→ EXTRACTED INFORMATION
---+---

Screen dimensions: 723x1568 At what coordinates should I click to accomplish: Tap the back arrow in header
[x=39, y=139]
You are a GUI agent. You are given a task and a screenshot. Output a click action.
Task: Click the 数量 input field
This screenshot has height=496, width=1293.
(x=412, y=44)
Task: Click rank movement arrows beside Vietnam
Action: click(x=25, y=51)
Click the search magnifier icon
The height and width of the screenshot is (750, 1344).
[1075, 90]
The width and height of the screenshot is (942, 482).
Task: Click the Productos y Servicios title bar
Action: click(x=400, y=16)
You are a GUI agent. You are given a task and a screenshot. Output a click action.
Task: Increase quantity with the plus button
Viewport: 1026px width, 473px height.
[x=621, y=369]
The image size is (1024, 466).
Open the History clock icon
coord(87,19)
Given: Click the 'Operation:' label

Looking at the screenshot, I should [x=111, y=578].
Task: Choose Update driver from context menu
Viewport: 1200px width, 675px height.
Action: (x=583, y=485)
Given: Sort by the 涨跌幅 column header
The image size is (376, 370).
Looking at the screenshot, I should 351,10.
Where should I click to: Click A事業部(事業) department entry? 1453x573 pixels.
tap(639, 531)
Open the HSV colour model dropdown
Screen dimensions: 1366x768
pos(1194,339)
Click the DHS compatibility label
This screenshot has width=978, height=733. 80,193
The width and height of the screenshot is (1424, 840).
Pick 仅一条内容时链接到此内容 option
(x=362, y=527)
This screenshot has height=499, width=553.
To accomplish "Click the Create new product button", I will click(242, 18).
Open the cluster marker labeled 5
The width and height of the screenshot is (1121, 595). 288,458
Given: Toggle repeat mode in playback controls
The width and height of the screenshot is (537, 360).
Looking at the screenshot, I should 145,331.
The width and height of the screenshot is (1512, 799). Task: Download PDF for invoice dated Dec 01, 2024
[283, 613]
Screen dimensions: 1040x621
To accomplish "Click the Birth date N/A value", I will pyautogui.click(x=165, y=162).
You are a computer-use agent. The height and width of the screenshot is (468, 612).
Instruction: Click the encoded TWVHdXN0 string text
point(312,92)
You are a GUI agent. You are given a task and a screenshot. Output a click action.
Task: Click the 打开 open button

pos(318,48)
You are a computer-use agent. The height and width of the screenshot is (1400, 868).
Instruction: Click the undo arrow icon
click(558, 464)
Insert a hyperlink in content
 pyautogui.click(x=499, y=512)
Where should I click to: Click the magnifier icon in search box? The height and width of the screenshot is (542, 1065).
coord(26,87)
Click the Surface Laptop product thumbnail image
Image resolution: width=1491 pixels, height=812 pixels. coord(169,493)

---+---

→ TASK DETAILS
Exactly as they stand, repeat all the records.

→ WRITTEN SOLUTION
Screen dimensions: 723x1568 At what coordinates should I click to accomplish: Tap the back arrow in header
[x=39, y=139]
You are a GUI agent. You are given a task and a screenshot. Output a click action.
Task: Click the 数量 input field
This screenshot has height=496, width=1293.
(x=412, y=44)
Task: Click rank movement arrows beside Vietnam
Action: click(x=25, y=51)
Click the search magnifier icon
The height and width of the screenshot is (750, 1344).
[1075, 90]
The width and height of the screenshot is (942, 482).
Task: Click the Productos y Servicios title bar
Action: click(x=400, y=16)
You are a GUI agent. You are given a task and a screenshot. Output a click action.
Task: Increase quantity with the plus button
Viewport: 1026px width, 473px height.
[x=621, y=369]
The image size is (1024, 466).
Open the History clock icon
coord(87,19)
Given: Click the 'Operation:' label

Looking at the screenshot, I should [x=111, y=578].
Task: Choose Update driver from context menu
Viewport: 1200px width, 675px height.
Action: (x=583, y=485)
Given: Sort by the 涨跌幅 column header
The image size is (376, 370).
Looking at the screenshot, I should 351,10.
Where should I click to: Click A事業部(事業) department entry? 1453x573 pixels.
tap(639, 531)
Open the HSV colour model dropdown
Screen dimensions: 1366x768
pos(1194,339)
Click the DHS compatibility label
This screenshot has width=978, height=733. 80,193
The width and height of the screenshot is (1424, 840).
Pick 仅一条内容时链接到此内容 option
(x=362, y=527)
This screenshot has height=499, width=553.
To accomplish "Click the Create new product button", I will click(242, 18).
Open the cluster marker labeled 5
The width and height of the screenshot is (1121, 595). 288,458
Given: Toggle repeat mode in playback controls
The width and height of the screenshot is (537, 360).
Looking at the screenshot, I should 145,331.
The width and height of the screenshot is (1512, 799). Task: Download PDF for invoice dated Dec 01, 2024
[283, 613]
Screen dimensions: 1040x621
To accomplish "Click the Birth date N/A value", I will pyautogui.click(x=165, y=162).
You are a computer-use agent. The height and width of the screenshot is (468, 612).
Instruction: Click the encoded TWVHdXN0 string text
point(312,92)
You are a GUI agent. You are given a task and a screenshot. Output a click action.
Task: Click the 打开 open button

pos(318,48)
You are a computer-use agent. The height and width of the screenshot is (1400, 868).
Instruction: Click the undo arrow icon
click(558, 464)
Insert a hyperlink in content
 pyautogui.click(x=499, y=512)
Where should I click to: Click the magnifier icon in search box? The height and width of the screenshot is (542, 1065).
coord(26,87)
Click the Surface Laptop product thumbnail image
Image resolution: width=1491 pixels, height=812 pixels. coord(169,493)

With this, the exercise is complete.